US alternative assets manager Kohlberg Kravis Roberts has made its first investment in Turkey, buying shipping company UN Ro-Ro, valuing the company at €910 million ($1.3 billion).
KKR will acquire 97.6 percent of the shipping company’s shares in Turkey’s largest buyout led by a financial sponsor. However this does not count Turkish pension fund Oyak Group’s buyout of steel company Erdemir in a $2.96 billion private equity-style, leveraged buyout (€2.09 billion) last year.
KKR entered exclusivity on the deal in August. However, it had acquisition financing secured before then. The deal’s financing was raised before liquidity problems in the global debt markets effectively closed the leveraged loan markets, according to a source close to the bid.
Local banks Turkiye IS Bankasi and Garanti Bankasi provided the financing for the deal, indicating the extent to which the Turkish banking sector has progressed on the back of recent consolidations in the region.

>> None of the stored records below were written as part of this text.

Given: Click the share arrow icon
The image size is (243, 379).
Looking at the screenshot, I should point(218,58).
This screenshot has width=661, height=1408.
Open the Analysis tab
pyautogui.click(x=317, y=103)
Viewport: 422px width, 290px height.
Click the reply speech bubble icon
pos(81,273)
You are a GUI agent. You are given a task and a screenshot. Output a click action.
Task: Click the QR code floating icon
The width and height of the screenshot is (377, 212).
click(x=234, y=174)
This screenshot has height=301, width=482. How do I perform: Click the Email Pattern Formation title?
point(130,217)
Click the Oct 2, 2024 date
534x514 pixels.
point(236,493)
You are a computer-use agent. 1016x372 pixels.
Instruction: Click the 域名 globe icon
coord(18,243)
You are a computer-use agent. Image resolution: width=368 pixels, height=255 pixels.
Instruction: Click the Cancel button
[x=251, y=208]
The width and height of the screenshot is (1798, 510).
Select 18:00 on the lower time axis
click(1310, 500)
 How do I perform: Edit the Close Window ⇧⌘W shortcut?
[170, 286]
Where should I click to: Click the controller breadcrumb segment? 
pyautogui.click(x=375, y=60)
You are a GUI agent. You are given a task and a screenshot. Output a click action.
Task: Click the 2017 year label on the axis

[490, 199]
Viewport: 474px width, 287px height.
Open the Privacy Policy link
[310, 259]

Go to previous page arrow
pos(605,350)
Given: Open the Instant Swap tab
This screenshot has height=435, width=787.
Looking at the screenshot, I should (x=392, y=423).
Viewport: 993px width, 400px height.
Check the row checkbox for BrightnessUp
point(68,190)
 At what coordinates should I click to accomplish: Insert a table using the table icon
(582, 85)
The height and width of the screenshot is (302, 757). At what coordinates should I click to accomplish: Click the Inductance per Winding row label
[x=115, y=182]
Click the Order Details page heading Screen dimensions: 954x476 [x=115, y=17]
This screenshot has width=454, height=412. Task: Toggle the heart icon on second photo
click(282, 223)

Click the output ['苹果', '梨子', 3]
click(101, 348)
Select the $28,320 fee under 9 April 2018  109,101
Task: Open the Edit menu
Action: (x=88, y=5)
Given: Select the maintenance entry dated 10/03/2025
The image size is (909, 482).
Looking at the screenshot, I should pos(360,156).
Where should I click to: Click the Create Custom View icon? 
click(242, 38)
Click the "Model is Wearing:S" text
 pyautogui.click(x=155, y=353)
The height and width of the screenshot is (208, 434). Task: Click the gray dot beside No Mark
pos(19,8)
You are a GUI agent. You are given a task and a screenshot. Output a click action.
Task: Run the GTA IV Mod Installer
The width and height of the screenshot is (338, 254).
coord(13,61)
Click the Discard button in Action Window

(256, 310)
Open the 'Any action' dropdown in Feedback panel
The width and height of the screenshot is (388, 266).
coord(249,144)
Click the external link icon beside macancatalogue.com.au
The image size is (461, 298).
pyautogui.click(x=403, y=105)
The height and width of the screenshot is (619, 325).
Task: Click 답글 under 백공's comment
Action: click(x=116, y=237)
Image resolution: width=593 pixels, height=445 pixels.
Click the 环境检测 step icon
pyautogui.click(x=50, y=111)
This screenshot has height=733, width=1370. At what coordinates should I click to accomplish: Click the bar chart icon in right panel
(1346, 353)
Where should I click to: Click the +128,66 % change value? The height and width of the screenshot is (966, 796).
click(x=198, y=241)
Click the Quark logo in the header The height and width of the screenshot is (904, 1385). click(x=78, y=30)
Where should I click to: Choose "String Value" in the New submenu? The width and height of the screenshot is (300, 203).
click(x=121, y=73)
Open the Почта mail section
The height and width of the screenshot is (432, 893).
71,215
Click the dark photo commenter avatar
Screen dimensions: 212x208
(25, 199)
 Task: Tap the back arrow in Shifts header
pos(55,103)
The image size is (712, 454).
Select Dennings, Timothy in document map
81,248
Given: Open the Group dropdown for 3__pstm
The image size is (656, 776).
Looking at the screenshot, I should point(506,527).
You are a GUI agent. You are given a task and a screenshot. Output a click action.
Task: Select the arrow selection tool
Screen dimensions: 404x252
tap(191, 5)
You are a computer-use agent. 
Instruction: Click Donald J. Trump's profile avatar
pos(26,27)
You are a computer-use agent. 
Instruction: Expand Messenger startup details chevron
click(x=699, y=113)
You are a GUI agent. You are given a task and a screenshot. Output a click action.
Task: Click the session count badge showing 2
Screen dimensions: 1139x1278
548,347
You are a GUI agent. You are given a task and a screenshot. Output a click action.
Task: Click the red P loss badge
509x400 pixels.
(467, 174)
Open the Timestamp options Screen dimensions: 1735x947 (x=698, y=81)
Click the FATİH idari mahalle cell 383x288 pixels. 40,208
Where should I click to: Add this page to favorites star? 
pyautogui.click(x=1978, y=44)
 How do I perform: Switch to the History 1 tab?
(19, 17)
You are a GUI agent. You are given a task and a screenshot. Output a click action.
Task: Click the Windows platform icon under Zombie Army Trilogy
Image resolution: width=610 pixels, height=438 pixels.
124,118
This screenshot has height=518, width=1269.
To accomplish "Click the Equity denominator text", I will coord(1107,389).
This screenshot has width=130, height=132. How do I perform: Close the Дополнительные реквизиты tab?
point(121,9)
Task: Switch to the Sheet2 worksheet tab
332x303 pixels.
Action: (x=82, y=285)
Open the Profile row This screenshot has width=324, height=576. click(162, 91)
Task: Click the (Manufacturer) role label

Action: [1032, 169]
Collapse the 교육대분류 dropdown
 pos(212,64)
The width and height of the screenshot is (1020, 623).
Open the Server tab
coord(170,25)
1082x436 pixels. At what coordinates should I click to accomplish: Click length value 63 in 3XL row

Buyout firms have in the past had to turn to international banks to fund deals in the country, according to local sources.
KFW has also provided financing for UN Ro-Ro to buy four boats.
The source said: “KKR is looking into the MENA region and Turkey a little more. It was an opportunity that presented itself and there aren’t a lot of assets of that size in the country.” The deal was sourced in Italy and run out of London by KKR partner John Pfeffer.
KKR has a typical sweet spot of $5 billion and so this deal and emerging markets deals generally are typically at the bottom end of its deal range.
Interest in Turkey and the neighbouring Middle East and North Africa region has been growing lately. The Carlyle Group opened an office in the region last year. US buyout firm TPG also carried out its first transaction in Turkey last year with the acquisition of brewing company Mey Icki for $810 million.